Over the weekend, I stumbled across this report of another interview of a female CEO in which work-life balance was again front and center. In fact, in his interview of Pepsico CEO Indra Nooyi at the Aspen Ideas Festival, Atlantic Media Company (parent of “The Atlantic” magazine) Chairman David Bradley started and ended the interview with the focus on Nooyi’s struggles to balance her family responsibilities with her demanding job. At least Lauer saved these questions until the end.
To be fair to Bradley, the announced topic of the interview with Nooyi was “The Future of Work,” and Nooyi seemed to be prepared for and to welcome the questions. But I would argue that with a little bit of thought, Bradley might have come up with some other questions about the future of work that had nothing to do with work-life balance.

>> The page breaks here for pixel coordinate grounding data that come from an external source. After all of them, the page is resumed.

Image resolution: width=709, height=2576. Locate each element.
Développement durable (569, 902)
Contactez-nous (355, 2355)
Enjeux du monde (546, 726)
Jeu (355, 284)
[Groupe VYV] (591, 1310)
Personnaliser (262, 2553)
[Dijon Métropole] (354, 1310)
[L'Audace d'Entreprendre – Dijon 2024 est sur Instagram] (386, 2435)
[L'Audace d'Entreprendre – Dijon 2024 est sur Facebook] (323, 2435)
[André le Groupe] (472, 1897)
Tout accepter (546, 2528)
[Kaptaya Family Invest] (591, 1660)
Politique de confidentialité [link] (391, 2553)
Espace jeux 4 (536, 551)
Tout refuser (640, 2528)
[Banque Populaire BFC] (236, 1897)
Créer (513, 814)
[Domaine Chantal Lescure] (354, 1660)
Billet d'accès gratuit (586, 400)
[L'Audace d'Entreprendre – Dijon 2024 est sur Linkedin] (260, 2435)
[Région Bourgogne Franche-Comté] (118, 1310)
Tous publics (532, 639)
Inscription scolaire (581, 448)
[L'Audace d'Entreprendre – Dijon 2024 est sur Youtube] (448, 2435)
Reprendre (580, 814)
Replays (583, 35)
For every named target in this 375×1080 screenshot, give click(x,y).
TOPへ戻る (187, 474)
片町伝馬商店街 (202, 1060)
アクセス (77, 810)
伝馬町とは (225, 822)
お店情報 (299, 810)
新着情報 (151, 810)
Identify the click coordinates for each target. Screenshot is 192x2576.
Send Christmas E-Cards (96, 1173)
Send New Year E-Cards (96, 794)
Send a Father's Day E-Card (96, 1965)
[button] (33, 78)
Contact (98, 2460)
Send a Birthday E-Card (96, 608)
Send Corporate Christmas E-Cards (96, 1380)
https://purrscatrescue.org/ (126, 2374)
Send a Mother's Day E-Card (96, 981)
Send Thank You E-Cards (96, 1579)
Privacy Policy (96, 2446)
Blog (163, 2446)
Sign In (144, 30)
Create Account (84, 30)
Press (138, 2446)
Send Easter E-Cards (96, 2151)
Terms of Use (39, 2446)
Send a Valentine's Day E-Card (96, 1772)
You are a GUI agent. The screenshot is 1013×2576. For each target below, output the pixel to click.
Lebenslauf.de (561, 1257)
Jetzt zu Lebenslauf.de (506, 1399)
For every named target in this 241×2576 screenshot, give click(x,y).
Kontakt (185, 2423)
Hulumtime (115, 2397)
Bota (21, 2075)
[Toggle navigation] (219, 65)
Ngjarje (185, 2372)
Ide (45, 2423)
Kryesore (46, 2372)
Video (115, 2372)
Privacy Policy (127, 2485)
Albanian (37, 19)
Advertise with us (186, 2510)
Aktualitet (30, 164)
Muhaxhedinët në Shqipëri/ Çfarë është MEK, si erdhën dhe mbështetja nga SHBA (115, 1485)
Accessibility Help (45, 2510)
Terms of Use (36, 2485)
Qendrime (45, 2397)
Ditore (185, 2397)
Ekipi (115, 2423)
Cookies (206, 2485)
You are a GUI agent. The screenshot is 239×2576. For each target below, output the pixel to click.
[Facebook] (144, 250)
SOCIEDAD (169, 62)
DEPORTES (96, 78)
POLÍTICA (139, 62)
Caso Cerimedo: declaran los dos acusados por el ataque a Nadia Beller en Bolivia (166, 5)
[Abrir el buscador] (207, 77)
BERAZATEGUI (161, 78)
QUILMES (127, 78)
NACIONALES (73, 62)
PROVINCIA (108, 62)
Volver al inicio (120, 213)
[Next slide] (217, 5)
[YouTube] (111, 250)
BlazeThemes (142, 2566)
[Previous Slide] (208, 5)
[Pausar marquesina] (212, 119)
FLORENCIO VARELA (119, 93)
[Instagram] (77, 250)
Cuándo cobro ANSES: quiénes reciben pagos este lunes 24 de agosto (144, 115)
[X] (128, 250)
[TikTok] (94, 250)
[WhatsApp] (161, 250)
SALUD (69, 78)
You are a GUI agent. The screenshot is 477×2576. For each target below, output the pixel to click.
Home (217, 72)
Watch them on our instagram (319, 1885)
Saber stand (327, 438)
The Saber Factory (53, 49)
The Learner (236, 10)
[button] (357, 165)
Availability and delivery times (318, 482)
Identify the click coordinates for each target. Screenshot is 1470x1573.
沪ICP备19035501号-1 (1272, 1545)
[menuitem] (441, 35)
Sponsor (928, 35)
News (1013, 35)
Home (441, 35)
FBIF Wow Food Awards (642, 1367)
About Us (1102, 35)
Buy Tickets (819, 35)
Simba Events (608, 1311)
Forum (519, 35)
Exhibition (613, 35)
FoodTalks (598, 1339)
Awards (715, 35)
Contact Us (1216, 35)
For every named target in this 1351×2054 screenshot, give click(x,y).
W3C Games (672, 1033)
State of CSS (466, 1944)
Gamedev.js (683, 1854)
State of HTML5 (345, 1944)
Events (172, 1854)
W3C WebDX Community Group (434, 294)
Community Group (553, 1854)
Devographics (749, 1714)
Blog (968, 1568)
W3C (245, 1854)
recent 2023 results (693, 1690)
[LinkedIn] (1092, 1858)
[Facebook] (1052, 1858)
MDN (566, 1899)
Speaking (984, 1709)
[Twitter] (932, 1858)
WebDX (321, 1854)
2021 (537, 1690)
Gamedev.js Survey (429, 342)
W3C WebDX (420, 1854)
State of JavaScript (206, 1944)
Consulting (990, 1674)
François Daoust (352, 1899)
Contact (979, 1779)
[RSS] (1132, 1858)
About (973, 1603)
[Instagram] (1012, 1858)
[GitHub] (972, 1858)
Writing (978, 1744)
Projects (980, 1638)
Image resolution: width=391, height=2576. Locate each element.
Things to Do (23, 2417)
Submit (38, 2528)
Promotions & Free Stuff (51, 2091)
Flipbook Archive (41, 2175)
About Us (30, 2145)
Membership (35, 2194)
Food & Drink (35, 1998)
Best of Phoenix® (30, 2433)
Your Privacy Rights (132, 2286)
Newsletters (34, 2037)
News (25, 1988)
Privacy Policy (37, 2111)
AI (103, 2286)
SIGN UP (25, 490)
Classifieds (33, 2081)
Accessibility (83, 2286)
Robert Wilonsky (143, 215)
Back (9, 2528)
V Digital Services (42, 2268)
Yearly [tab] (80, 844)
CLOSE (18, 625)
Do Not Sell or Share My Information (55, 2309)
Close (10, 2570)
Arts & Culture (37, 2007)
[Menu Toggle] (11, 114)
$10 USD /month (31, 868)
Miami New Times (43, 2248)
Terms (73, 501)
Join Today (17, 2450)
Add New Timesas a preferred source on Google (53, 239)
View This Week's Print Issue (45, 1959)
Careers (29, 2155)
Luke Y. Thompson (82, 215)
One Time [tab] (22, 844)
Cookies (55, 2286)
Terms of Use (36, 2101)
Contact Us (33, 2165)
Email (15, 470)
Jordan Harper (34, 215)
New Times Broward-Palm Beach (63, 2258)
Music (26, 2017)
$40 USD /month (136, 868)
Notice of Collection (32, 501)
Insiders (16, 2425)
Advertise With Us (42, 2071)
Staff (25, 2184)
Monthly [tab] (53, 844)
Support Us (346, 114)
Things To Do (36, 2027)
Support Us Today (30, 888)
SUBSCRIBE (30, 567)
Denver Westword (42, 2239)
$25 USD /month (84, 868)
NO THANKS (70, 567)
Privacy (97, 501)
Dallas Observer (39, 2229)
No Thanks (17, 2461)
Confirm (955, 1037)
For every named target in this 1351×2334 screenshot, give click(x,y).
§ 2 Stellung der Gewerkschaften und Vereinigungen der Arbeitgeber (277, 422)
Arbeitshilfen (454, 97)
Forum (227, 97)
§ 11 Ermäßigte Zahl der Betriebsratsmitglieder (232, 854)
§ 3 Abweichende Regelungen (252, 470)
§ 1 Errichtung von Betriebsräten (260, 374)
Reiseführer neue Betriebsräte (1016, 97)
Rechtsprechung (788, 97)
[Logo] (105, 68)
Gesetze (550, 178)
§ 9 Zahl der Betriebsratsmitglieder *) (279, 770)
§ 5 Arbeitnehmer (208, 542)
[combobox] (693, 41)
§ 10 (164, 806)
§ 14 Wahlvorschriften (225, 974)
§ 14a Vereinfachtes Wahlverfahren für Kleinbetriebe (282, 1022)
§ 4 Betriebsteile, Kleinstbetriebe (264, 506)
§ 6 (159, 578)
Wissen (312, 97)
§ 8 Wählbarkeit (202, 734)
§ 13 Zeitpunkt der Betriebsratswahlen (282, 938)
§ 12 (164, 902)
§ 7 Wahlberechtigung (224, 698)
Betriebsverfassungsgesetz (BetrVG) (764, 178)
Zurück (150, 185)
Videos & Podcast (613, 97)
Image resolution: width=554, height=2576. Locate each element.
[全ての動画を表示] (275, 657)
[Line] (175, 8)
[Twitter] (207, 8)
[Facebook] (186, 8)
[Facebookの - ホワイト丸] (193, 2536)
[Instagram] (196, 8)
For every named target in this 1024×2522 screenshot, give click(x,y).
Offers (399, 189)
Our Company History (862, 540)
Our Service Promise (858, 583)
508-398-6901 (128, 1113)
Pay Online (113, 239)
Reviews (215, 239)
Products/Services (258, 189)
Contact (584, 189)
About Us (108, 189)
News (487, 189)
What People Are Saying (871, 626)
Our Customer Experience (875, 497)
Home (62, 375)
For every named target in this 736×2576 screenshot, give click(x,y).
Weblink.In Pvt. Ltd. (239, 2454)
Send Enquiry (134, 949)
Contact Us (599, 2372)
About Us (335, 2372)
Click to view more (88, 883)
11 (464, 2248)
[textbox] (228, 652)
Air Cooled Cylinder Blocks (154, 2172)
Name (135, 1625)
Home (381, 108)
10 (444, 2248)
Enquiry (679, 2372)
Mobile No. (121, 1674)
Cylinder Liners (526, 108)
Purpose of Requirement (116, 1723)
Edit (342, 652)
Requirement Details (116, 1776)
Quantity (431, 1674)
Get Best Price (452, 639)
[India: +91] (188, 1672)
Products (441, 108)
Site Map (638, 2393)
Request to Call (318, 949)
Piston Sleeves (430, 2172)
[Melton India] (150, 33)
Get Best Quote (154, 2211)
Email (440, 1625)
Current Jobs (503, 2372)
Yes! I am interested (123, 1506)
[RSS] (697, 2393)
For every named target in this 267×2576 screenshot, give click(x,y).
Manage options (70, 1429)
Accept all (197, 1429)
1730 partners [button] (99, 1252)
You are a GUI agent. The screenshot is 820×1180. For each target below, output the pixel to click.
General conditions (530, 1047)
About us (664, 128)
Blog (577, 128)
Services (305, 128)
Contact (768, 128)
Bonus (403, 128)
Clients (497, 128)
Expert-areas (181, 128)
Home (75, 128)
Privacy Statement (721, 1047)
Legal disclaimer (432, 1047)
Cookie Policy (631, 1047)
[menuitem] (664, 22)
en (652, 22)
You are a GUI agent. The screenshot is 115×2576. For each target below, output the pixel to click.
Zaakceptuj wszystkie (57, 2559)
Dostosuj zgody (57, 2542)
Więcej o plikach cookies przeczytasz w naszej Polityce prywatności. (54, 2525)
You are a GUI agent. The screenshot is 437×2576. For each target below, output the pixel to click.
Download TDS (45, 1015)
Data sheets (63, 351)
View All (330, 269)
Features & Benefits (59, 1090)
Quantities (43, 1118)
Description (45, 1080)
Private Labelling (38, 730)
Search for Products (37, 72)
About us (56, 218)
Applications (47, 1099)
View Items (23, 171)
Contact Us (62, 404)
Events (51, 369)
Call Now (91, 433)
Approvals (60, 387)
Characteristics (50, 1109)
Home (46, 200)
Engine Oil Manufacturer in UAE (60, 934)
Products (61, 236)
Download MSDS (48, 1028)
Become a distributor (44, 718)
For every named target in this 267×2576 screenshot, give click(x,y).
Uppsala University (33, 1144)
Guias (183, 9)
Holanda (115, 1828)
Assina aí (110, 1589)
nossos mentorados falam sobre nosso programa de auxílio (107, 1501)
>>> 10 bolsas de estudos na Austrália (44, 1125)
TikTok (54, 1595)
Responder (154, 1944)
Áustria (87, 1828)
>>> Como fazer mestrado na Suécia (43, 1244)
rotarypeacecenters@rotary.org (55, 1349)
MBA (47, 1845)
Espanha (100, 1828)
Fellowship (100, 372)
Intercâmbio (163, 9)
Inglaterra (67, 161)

Further, as I argued in my earlier post, I think the work-life balance topic should be very much in bounds. It’s an important issue that needs more focus, not less. But when, oh when, will someone get around to asking a male CEO to reveal his struggles with it? Is there an assumption that men don’t care about their families? Or that they shouldn’t be asked uncomfortable questions?
By the way, both the Barra interview on Today and the Nooyi interview at Aspen covered many topics beyond work-life balance, and both women are incredibly impressive, thoughtful leaders.
A final note: In discussing the Lauer-Barra interview with my very bright, insightful 24-year-old daughter, she made an interesting observation. To her, work is an important part of life. It makes no sense for work and life to be juxtaposed so that they must be in balance. “Work life-personal life balance” might be a more appropriate way of thinking about it. As often is the case, Taylor Bolton opened my eyes to a new way of thinking.